▶ _EXERCISE PASSAGE_
◆ ◆ ◆
RAMALLAH, Palestinian Territories: Palestinian vice president Hussein Al-Sheikh met on Friday with former UN Middle East envoy Nickolay Mladenov, who is expected to head the US-backed Board of Peace in Gaza.
The meeting in the occupied West Bank city of Ramallah comes a day after Mladenov held talks with Israeli Prime Minister Benjamin Netanyahu and met with President Isaac Herzog.
Bulgarian diplomat Mladenov served as the United Nations envoy for the Middle East peace process from early 2015 until the end of 2020.
Media reports say he is expected to serve as the representative on the ground in Gaza for the Board of Peace — a transitional body for the war-battered Palestinian territory which US President Donald Trump would theoretically chair.
In a statement on X, Sheikh said that during his meeting with Mladenov, “an in-depth discussion took place on all political and field developments in the Palestinian territories.”
◆ ◆ ◆
▶ _STUDY MATERIAL_
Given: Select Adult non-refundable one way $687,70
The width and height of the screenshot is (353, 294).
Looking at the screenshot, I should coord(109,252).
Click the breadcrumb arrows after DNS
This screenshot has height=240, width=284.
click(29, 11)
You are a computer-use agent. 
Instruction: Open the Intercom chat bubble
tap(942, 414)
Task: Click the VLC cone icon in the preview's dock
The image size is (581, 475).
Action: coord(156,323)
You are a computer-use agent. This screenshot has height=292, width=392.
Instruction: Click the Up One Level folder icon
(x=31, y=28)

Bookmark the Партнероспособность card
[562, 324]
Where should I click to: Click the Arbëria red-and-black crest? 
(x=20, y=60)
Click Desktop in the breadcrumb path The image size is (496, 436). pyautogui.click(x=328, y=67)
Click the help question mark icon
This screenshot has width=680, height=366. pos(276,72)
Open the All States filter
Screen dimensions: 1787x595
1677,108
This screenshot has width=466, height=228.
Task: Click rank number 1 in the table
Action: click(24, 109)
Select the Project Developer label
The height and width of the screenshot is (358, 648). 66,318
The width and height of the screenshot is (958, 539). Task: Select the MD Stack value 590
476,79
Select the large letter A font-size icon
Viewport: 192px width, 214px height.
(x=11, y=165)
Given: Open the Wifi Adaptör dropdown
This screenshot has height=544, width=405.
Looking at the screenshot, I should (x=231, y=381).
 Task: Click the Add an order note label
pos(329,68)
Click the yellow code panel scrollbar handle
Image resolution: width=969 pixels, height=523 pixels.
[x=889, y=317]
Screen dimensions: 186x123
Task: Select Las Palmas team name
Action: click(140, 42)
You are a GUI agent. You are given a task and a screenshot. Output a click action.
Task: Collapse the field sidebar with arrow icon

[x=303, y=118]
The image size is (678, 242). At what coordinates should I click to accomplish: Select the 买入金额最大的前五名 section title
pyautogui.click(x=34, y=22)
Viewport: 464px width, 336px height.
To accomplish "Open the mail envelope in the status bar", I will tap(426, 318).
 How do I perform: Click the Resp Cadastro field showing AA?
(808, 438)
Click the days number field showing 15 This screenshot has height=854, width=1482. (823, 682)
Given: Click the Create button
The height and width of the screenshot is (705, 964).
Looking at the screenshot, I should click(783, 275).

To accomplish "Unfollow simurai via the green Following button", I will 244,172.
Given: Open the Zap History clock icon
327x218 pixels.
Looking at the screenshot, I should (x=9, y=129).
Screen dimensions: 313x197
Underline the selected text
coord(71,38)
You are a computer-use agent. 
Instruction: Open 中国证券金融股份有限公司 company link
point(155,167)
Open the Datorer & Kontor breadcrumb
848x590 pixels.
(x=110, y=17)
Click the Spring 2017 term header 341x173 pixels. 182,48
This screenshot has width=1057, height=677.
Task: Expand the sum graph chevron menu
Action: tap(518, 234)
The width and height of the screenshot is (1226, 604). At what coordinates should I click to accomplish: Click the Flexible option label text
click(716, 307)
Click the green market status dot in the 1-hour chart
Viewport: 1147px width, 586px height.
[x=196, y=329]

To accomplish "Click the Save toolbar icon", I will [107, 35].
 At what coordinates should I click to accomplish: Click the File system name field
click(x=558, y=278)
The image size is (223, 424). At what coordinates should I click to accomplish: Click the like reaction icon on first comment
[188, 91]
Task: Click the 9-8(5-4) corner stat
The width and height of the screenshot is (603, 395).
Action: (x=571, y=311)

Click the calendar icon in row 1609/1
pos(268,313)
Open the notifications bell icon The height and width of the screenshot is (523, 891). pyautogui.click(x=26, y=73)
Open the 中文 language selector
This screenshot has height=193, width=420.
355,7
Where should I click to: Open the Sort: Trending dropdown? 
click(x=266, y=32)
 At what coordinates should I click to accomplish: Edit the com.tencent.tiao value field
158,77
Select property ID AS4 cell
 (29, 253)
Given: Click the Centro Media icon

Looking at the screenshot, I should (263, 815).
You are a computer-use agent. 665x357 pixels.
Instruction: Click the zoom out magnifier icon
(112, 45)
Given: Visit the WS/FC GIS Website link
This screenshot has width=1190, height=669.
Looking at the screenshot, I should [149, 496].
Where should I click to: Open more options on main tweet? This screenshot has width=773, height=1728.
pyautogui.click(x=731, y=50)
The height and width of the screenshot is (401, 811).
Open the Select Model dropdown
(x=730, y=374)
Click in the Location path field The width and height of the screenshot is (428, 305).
◆ ◆ ◆
▶ _TASK ITEM 1_
Please reproduce everything in the news item on the Ramallah meeting from "RAMALLAH, Palestinian Territories: Palestinian" down to "Peace in Gaza.".
▶ _TASK ITEM 2_
Answer these questions from the news item on the Ramallah meeting:
(a) In which city did Hussein Al-Sheikh meet Nickolay Mladenov?
(b) During what period did Mladenov serve as the UN envoy for the Middle East peace process?
(c) Who would theoretically chair the Board of Peace?

▶ _EXERCISE SOLUTION 1_
RAMALLAH, Palestinian Territories: Palestinian vice president Hussein Al-Sheikh met on Friday with former UN Middle East envoy Nickolay Mladenov, who is expected to head the US-backed Board of Peace in Gaza.

▶ _EXERCISE SOLUTION 2_
(a) Ramallah, in the occupied West Bank.
(b) From early 2015 until the end of 2020.
(c) US President Donald Trump.